1. Field of the Invention
This invention relates to semiconducting ceramics of barium titanate (BaTiO.sub.3) systems.
2. Description of the Prior Art
It is well-known in the art that semiconducting ceramics of barium titanate systems are produced by adding a barium titanate composition (BaTiO.sub.3) with at least one of rare earth elements or antimony (Sb), bismuth (Bi), niobium (Nb) and tantalum (Ta) as an activator for making the composition semiconductive and that the semiconducting ceramics of the barium titanate sintered family thus produced are employed as various electronic elements such, for example, as positive temperature coefficient characteristic of resistivity (PTCR) thermistors and the like, for utilization of their specific resistance-temperature coefficient characteristic of resistivity. In this case, it is often required that a change in the specific resistance with temperature represents a high gradient of a temperature at which the positive temperature coefficient characteristic of resistivity is exhibited and that the specific resistance at room temperature is controlled at a desired value. To comply with the requirements, it is the practice in the art to selectively alter firing conditions such as firing temperature, firing time, firing atmosphere and so on in the ceramics manufacturing process or add a small amount of iron (Fe), manganese (Mn) or other element to the semiconducting ceramics composition, thereby providing ceramics having specific resistance value at room temperature which is controllable and whose specific resistance undergoes a rapid and large change over the range of the temperature at which the positive temperature coefficient characteristic of resistivity is exhibited.
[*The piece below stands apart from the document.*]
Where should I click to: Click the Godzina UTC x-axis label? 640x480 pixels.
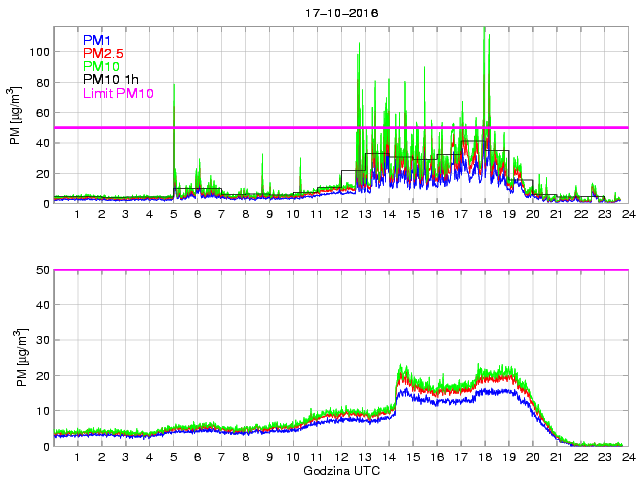pos(339,470)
However, changing the firing conditions is undesirable since it is difficult to simultaneously control the specific resistance value and the range of its change with temperature as desired. In addition, it would require complex operations and controls to perform the process of mass production of the semiconducting ceramics. Further, the addition of a small amount of iron (Fe), manganese (Mn) or like element involves many difficulties in the manufacture of the semiconducting ceramics for the following reasons. Namely, a permissible range for the amount of such element added, for example, iron, is as narrow as 0.01 percent by weight relative to barium titanate, and the range for manganese is also 0.05 percent by weight at maximum. In addition, the specific resistance of the semiconducting ceramics is extremely susceptible to the influence of Fe or Mn, so that the amount of these elements added must be strictly controlled to obtain a desired specific resistance value and a desired change in the specific resistance with temperature.